The data Block Start

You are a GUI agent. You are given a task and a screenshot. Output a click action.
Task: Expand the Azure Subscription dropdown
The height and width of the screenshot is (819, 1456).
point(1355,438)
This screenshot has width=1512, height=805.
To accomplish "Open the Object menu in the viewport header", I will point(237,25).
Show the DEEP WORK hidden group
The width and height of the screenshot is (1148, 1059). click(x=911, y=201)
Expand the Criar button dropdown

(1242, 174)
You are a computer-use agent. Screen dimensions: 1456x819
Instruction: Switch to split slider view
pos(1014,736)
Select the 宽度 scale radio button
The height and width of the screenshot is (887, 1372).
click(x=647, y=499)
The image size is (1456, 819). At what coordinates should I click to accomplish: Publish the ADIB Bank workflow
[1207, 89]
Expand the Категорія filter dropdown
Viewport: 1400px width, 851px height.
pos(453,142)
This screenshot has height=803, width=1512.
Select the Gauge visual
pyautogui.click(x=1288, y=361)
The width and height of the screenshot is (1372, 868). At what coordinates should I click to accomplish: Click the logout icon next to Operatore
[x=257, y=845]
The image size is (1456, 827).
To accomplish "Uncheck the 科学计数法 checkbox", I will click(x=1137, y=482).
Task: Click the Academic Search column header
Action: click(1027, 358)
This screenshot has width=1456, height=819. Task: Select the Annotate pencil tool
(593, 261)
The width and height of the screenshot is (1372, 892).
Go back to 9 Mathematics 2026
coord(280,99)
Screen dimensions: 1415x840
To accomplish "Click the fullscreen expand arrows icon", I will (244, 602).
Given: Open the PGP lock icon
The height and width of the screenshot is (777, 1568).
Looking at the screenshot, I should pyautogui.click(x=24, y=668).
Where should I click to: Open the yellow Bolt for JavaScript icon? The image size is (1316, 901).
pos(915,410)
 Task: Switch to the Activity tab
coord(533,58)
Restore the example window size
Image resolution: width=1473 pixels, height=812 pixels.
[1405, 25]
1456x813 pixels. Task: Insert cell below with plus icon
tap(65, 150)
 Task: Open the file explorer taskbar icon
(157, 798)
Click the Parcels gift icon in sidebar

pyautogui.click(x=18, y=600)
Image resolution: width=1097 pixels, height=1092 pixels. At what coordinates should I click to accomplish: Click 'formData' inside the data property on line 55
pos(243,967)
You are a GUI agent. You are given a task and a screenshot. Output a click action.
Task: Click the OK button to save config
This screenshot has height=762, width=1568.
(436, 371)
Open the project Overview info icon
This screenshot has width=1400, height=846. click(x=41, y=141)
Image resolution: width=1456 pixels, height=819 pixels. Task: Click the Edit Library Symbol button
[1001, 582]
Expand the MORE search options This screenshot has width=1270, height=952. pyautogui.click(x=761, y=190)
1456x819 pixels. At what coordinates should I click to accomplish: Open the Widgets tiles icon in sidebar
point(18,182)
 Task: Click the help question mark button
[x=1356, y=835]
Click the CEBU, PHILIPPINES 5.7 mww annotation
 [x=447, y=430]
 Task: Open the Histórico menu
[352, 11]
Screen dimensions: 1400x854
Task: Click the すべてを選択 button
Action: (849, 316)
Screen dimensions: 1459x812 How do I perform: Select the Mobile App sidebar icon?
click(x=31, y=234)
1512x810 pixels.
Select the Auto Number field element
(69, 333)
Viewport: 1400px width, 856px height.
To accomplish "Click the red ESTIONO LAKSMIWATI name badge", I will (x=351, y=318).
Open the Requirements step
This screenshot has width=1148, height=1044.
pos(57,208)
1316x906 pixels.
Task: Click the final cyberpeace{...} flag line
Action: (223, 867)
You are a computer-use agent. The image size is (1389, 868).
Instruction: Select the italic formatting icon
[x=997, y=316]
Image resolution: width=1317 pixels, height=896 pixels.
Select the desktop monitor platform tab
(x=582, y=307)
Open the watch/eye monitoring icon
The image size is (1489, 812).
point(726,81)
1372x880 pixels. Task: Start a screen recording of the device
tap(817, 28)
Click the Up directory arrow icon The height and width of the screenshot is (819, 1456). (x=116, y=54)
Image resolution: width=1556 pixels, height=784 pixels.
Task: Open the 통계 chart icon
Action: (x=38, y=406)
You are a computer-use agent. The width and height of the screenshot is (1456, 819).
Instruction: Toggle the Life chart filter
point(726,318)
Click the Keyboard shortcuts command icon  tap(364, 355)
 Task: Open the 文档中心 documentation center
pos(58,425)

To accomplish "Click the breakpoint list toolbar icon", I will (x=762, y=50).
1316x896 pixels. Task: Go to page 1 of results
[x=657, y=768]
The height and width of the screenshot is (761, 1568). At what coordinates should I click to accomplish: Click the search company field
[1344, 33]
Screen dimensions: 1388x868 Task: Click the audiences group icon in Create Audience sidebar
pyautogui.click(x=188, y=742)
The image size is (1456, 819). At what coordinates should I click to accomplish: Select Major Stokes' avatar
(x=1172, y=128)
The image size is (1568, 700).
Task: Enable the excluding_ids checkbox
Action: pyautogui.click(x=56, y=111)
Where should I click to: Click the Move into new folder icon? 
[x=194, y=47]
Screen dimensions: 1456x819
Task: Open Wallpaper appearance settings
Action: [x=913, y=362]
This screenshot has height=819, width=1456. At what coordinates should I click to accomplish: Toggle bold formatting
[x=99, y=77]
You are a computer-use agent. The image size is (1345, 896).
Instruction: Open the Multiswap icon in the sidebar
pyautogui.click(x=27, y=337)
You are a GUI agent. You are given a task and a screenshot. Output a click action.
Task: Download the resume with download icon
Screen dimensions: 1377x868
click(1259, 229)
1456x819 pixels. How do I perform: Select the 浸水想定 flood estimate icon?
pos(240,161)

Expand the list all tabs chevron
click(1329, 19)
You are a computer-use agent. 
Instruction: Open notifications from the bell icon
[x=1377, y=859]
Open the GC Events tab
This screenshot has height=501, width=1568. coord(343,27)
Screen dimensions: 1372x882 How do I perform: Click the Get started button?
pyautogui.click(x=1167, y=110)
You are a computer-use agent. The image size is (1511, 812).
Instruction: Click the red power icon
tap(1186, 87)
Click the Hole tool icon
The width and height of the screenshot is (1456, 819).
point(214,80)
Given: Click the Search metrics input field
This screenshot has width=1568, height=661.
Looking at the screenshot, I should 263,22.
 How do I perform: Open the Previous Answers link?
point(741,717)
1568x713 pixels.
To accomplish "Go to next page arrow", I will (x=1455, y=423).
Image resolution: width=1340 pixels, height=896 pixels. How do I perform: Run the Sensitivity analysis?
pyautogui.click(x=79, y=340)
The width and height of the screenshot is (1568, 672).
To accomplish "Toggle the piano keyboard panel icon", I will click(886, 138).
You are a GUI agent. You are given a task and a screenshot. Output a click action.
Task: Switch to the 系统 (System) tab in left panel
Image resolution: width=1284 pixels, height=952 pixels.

The data Block End

Wherever the line holding "Task: Open the 文档中心 documentation center" falls in the entries above, copy exactly from it through the line holding "You are a computer-use agent. The image size is (1345, 896).", inclusive, and add nothing.

* **Reply**:
 Task: Open the 文档中心 documentation center
pos(58,425)

To accomplish "Click the breakpoint list toolbar icon", I will (x=762, y=50).
1316x896 pixels. Task: Go to page 1 of results
[x=657, y=768]
The height and width of the screenshot is (761, 1568). At what coordinates should I click to accomplish: Click the search company field
[1344, 33]
Screen dimensions: 1388x868 Task: Click the audiences group icon in Create Audience sidebar
pyautogui.click(x=188, y=742)
The image size is (1456, 819). At what coordinates should I click to accomplish: Select Major Stokes' avatar
(x=1172, y=128)
The image size is (1568, 700).
Task: Enable the excluding_ids checkbox
Action: pyautogui.click(x=56, y=111)
Where should I click to: Click the Move into new folder icon? 
[x=194, y=47]
Screen dimensions: 1456x819
Task: Open Wallpaper appearance settings
Action: [x=913, y=362]
This screenshot has height=819, width=1456. At what coordinates should I click to accomplish: Toggle bold formatting
[x=99, y=77]
You are a computer-use agent. The image size is (1345, 896).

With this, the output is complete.